Devil Hopping (Elektra/Mute Records - 1994)
"Oh, I see you've already met," said the rep. He sounded a tiny bit peeved as he sent another journalist in the direction of vocalist Tom Hingley.

The guys were in town to publicize their new CD, Devil Hopping (Elektra/Mute Records). Produced by Pascal Gabriel (whose Belgian-accented pronunciation of "developing" inspired the weird title), the band's latest release has already generated two hit singles in their native UK.

The trippy "Saturn 5" entered the British Top 20 and stayed there for six weeks. Meanwhile, a remix of the album's opening track, "I Want You" (featuring guest vocals by the Fall's Mark E. Smith, Melody Maker amusingly called it "psychedelic optimism meets psychedelic miserabilism"), shifted 20,000 copies before the video had even aired. There's a different schedule in the US, where the pristine pop tune "Party in the Sky" will be the first single.

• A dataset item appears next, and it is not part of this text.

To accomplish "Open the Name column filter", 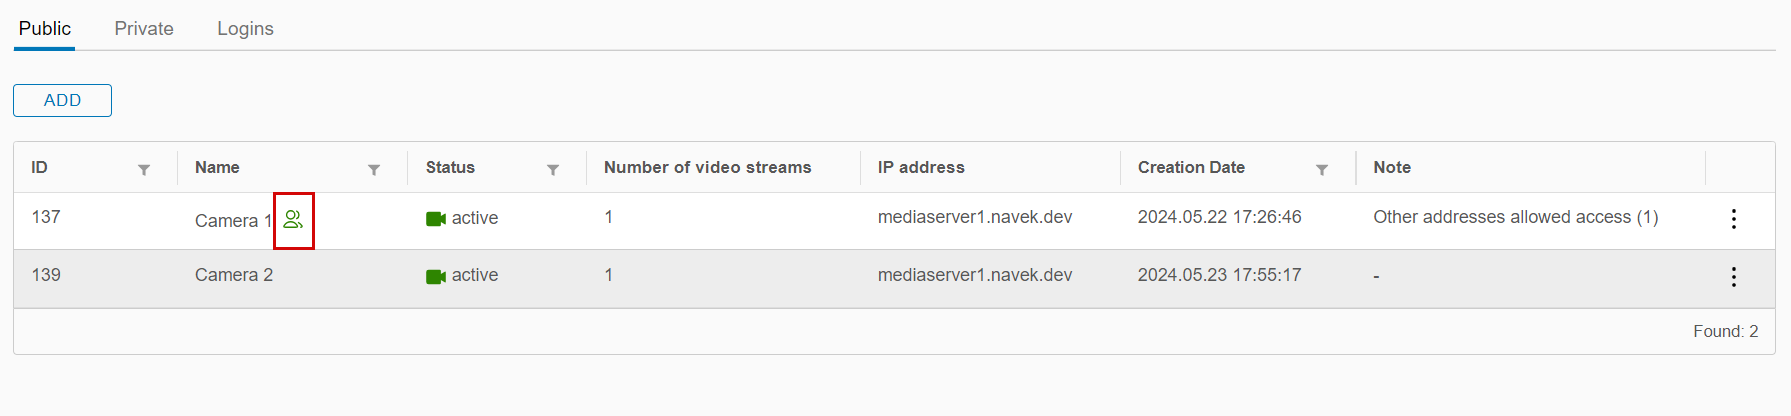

Taking a seat on the bed, Boon explains that's because "Saturn 5" is a "very Inspirally song. As soon as the organ starts you know it's the Inspirals. And the record company thought it was a better idea to promote something a bit more..." He runs through assorted ways to end this sentence in his head, before eventually settling on "unusual."

While I'm not convinced that a vast majority of Americans would be annoyed with an "Inspirally sounding song" (or even know what that means), they trusted the label's decision. "We said, 'Okay, you know America better than we do. Do what you want.'"

Clint Boon is at the wheel in this pic from the "Saturn 5" video.
Originally formed in Oldham, Greater Manchester, the Inspiral Carpets' current lineup came together in 1986/ 1987.

Over the course of a handful of EPs, a 4-track Peel Sessions recording, and their first two major-label releases (1990's Life and '91s The Beast Inside), the group acquired a reputation for its retro-psychedelic/ pop-infused songs.

This was fuelled in large part by Boon's hair and vintage Farfisa organ. "When we started out, we wanted to sound like the Seeds and ? and the Mysterians," he confessed in our previous interview.

They have an enormous and devoted UK following, and their singles — described variously as "the Doors meet the Electric Prunes" ("Directing Traffic"), "a colorful revisit to San Francisco acid rock" ("Commercial Rain"), and "sturdily melodic" ("This Is How It Feels") — consistently top Britain's independent charts.

Planet of Sound flyer for a "Devil Hoppings"
 promotion at Mad in Athens, Greece. 
The Inspirals finally broke through in the US with 1992's Revenge of the Goldfish. But the band that we discovered was one that had become increasingly enamored with studio technology to create its sound.

Commenting on a particularly feedback-frenzied track from that LP, Boon observes, "When we were playing 'Generations' live last year, I had to think, how did I get that sound? It was created by a machine in a studio."

With Devil Hopping, they were determined to recapture the energetic feel of their early releases. "We wanted to sound like a band excited about what we're doing," asserts Boon. "In the past, we've gone into the studio individually, done whatever we had to do, and gone home. That's how we did Revenge of the Goldfish. It's a brilliant album to listen to, but my memories of making it are driving 40 miles from my house to the studio, doing a few hours work, looking at my watch... This time I said, 'Let's all get together in the studio and stay there.' We brought our wives and kids to the studio, and it was really relaxed."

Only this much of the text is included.